During the US Senate confirmation of Judge Gorsuch, I wrote:

I’ve previously written about how President Trump’s Supreme Court nominee Neil Gorsuch’s views on administrative law would threaten foundational principles of the entire edifice of what has been attacked by Trump strategist Steven Bannon as the post New Deal “administrative state”. …

There is a real possibility that a Gorsuch influenced Supreme Court could severely dismantle the New Deal and all environmental protections via placing restrictions  on administrative regulatory agencies and making it easier for corporate interests to challenge and dismantle regulatory protections.

Make no mistake – Gorsuch’s views are radical and a serious threat to modern government.

If adopted by a conservative Supreme Court – they threaten the foundations of the New Deal and all federal environmental and and public health protections.

I had written:

Reflecting that Powell strategy and anti-regulatory corporate ideology, Gorsuch has signaled a fundamental attack on federal regulatory powers: (see Judge Gorsuch’s concurrence at page 15)….

========

**EXERCISE TASKS**
1. List each personal name that appears in the passage on Judge Gorsuch.
2. Quote the passage on Judge Gorsuch word for word, starting with "I’ve previously written" and going on through "to modern government.".

========

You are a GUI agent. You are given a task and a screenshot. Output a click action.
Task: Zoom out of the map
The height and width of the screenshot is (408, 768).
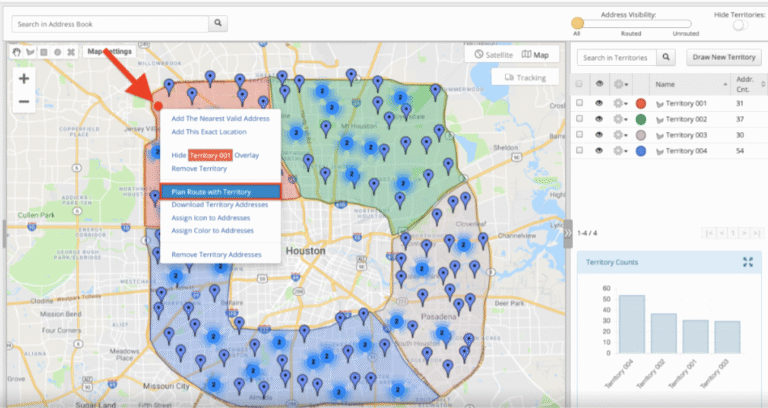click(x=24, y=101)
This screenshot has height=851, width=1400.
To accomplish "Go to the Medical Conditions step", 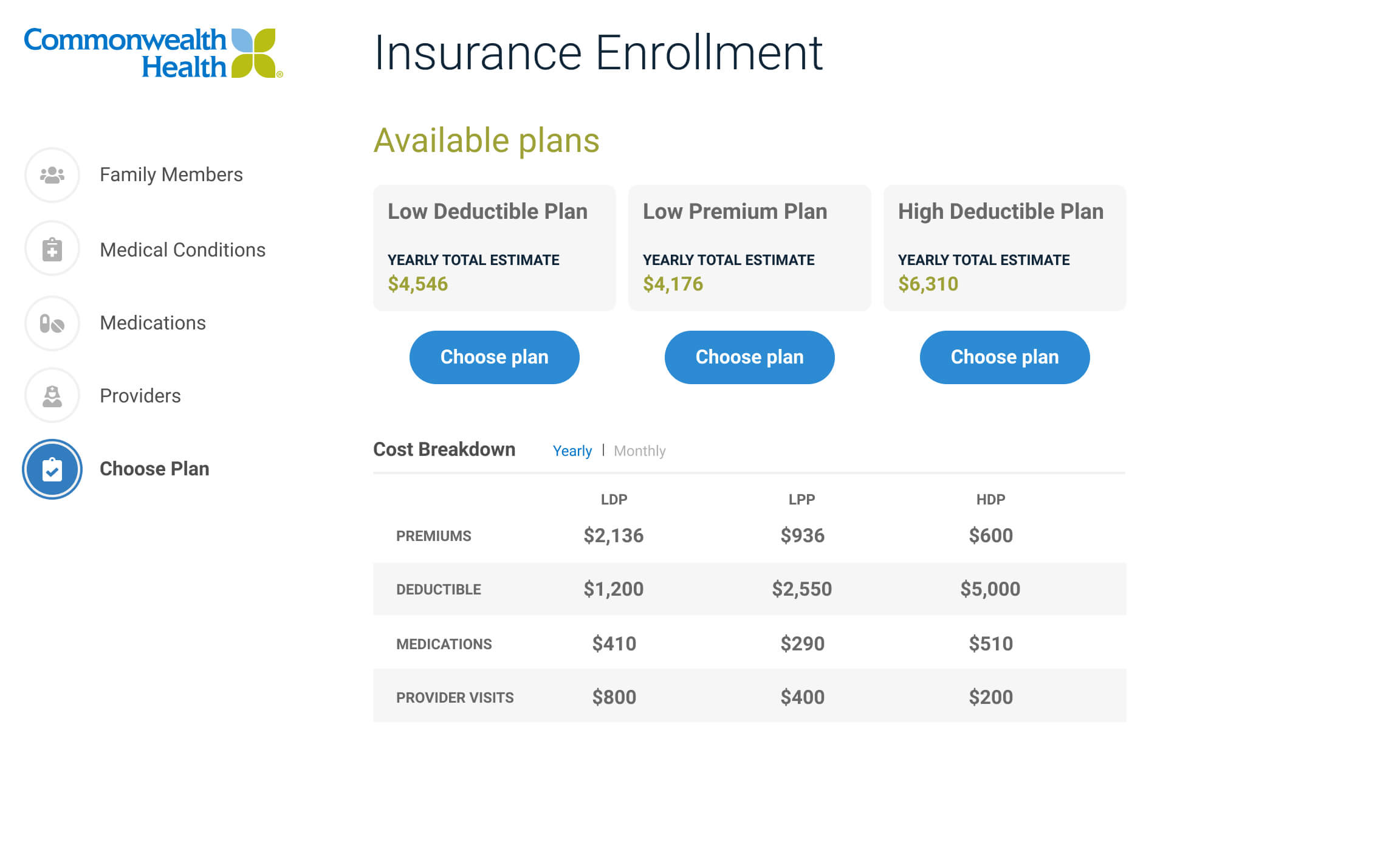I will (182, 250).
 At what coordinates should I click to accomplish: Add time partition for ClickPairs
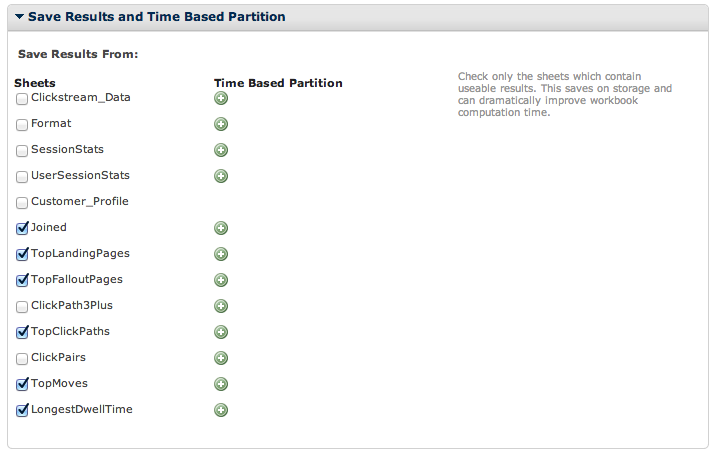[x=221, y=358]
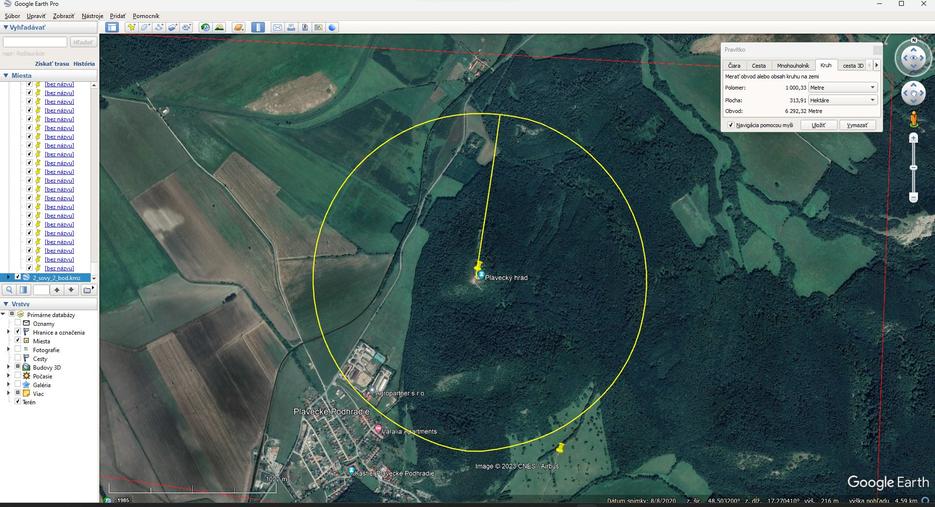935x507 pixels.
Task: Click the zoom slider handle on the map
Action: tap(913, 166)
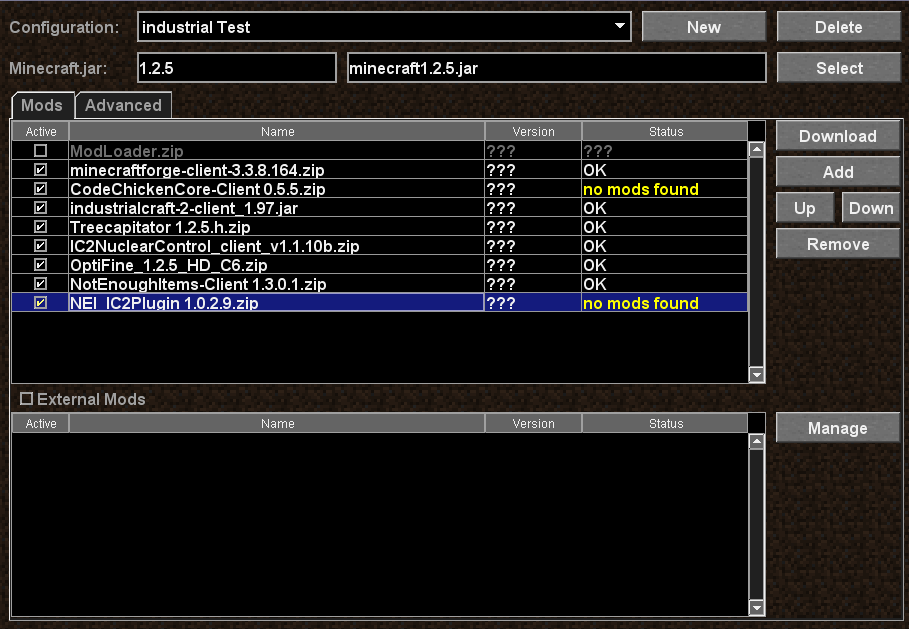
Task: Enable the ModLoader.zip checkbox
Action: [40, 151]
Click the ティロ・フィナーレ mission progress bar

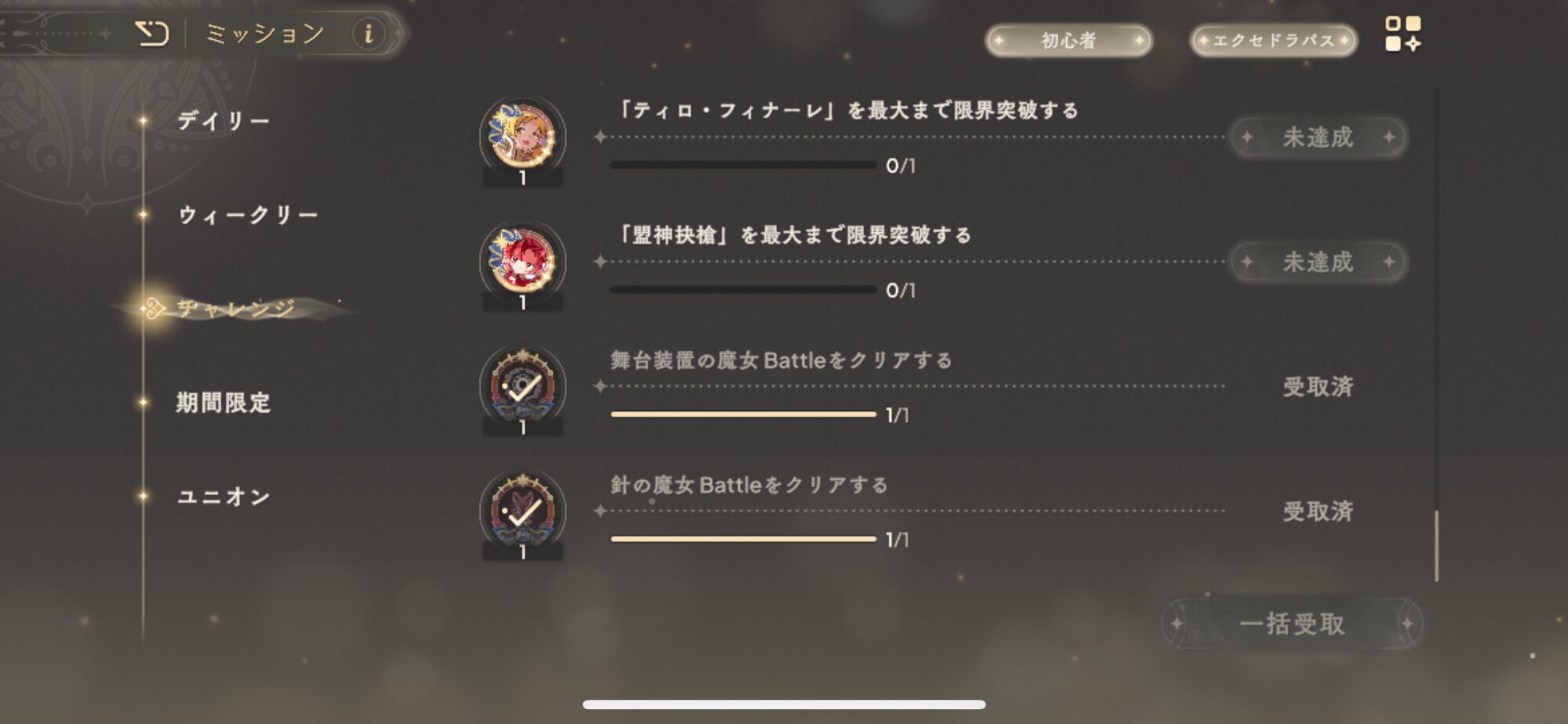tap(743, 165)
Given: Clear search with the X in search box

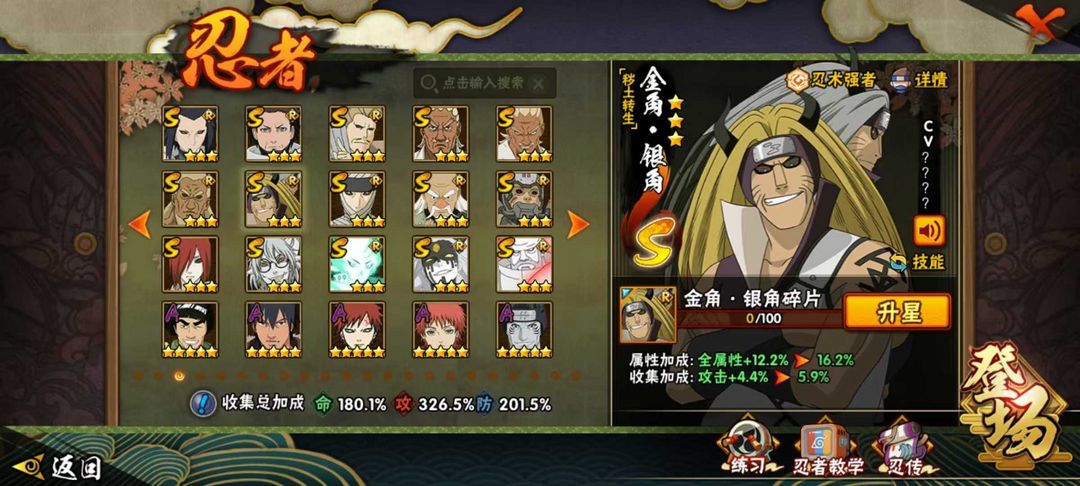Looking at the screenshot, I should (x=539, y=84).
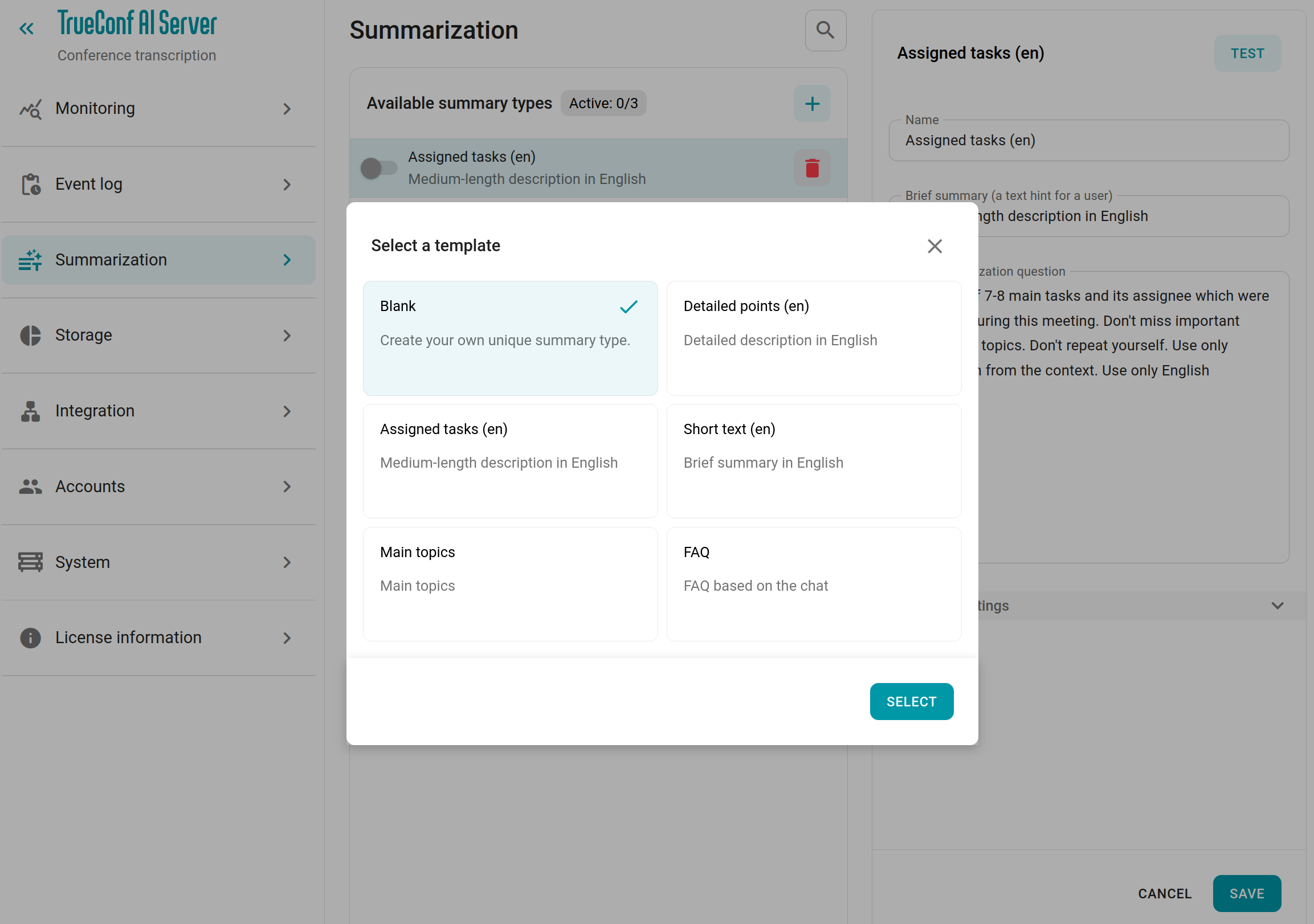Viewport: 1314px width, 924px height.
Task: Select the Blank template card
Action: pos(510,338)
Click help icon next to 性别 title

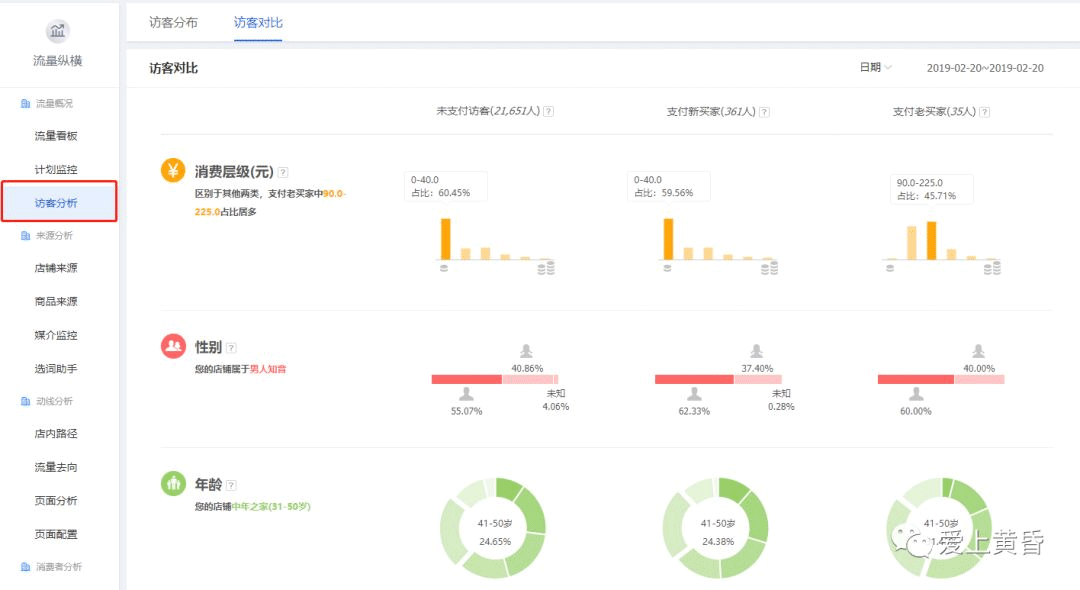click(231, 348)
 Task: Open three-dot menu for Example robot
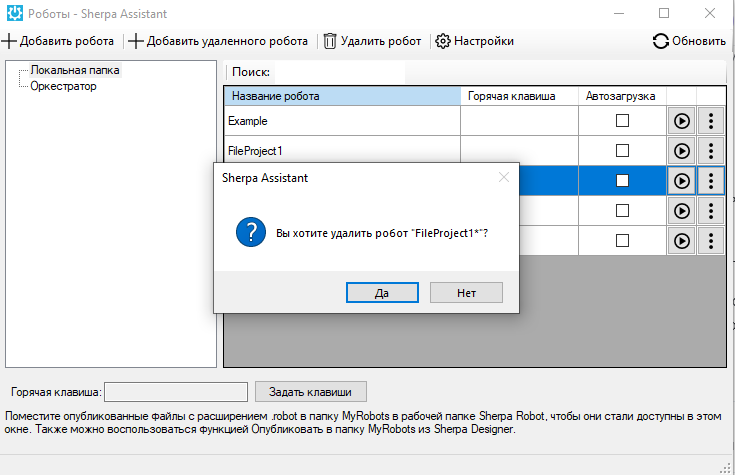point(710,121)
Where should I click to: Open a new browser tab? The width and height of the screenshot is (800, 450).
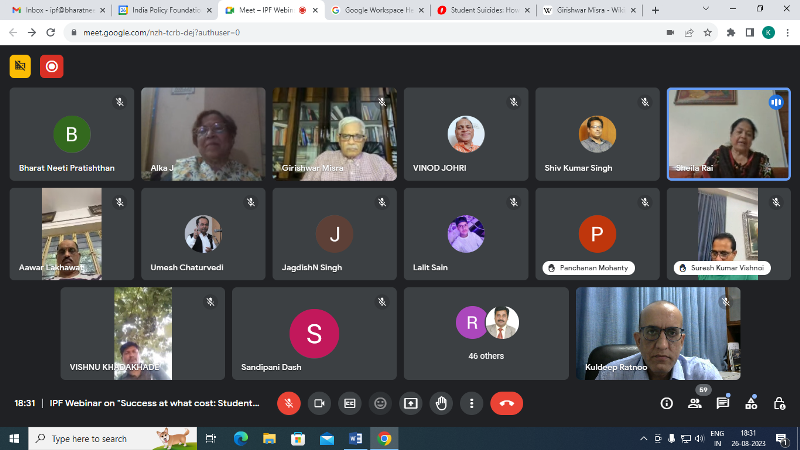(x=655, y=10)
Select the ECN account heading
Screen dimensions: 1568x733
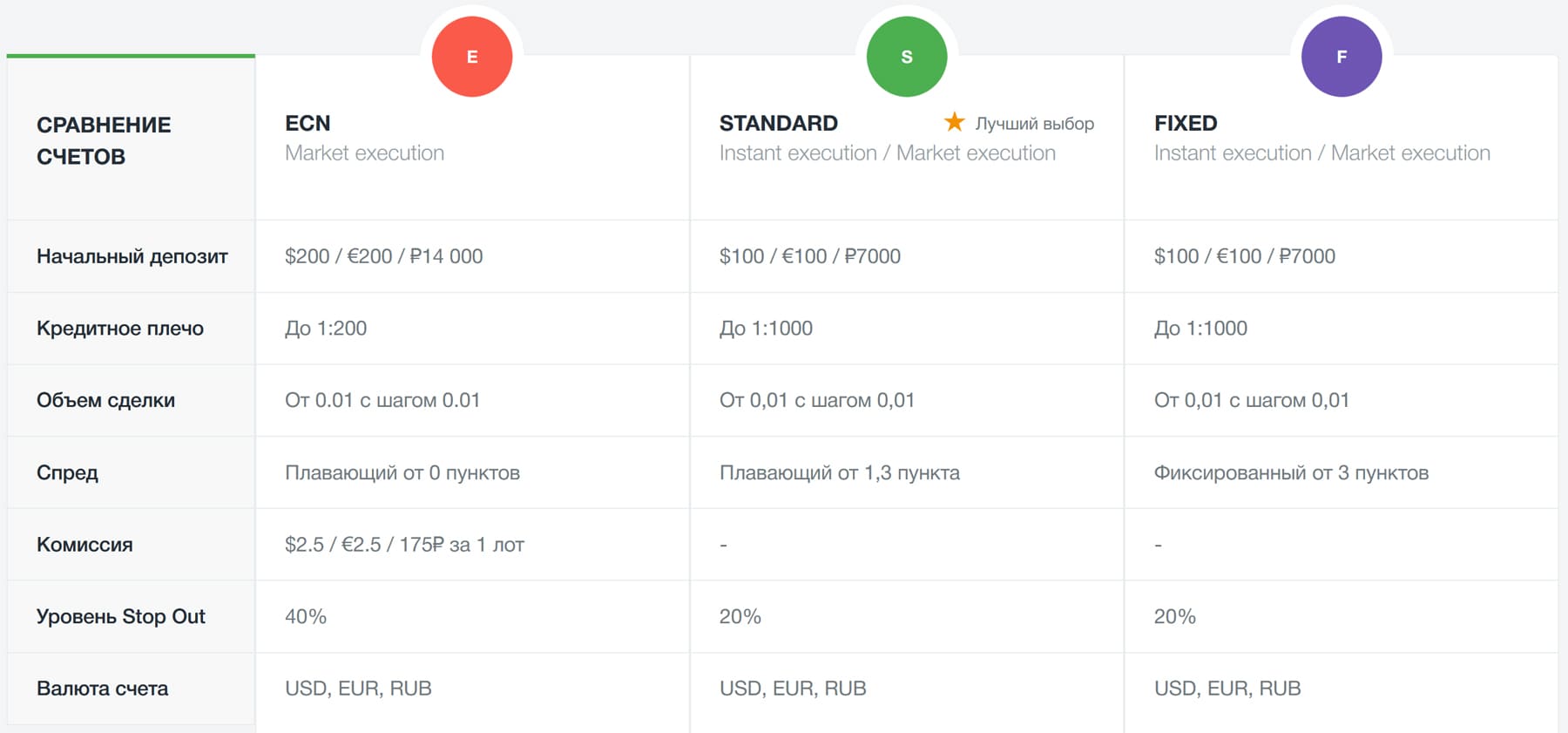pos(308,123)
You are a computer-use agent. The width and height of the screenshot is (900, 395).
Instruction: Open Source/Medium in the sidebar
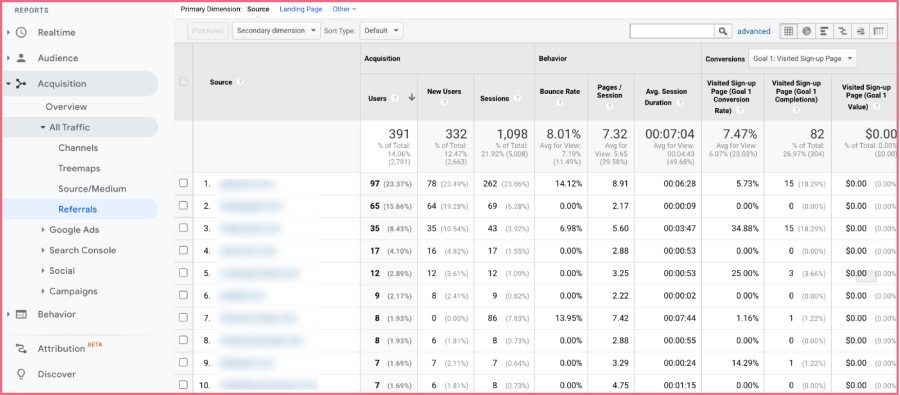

========

**RESPONSES**
1. Gorsuch (Neil Gorsuch), Trump, Steven Bannon, Powell

2.
I’ve previously written about how President Trump’s Supreme Court nominee Neil Gorsuch’s views on administrative law would threaten foundational principles of the entire edifice of what has been attacked by Trump strategist Steven Bannon as the post New Deal “administrative state”. …

There is a real possibility that a Gorsuch influenced Supreme Court could severely dismantle the New Deal and all environmental protections via placing restrictions  on administrative regulatory agencies and making it easier for corporate interests to challenge and dismantle regulatory protections.

Make no mistake – Gorsuch’s views are radical and a serious threat to modern government.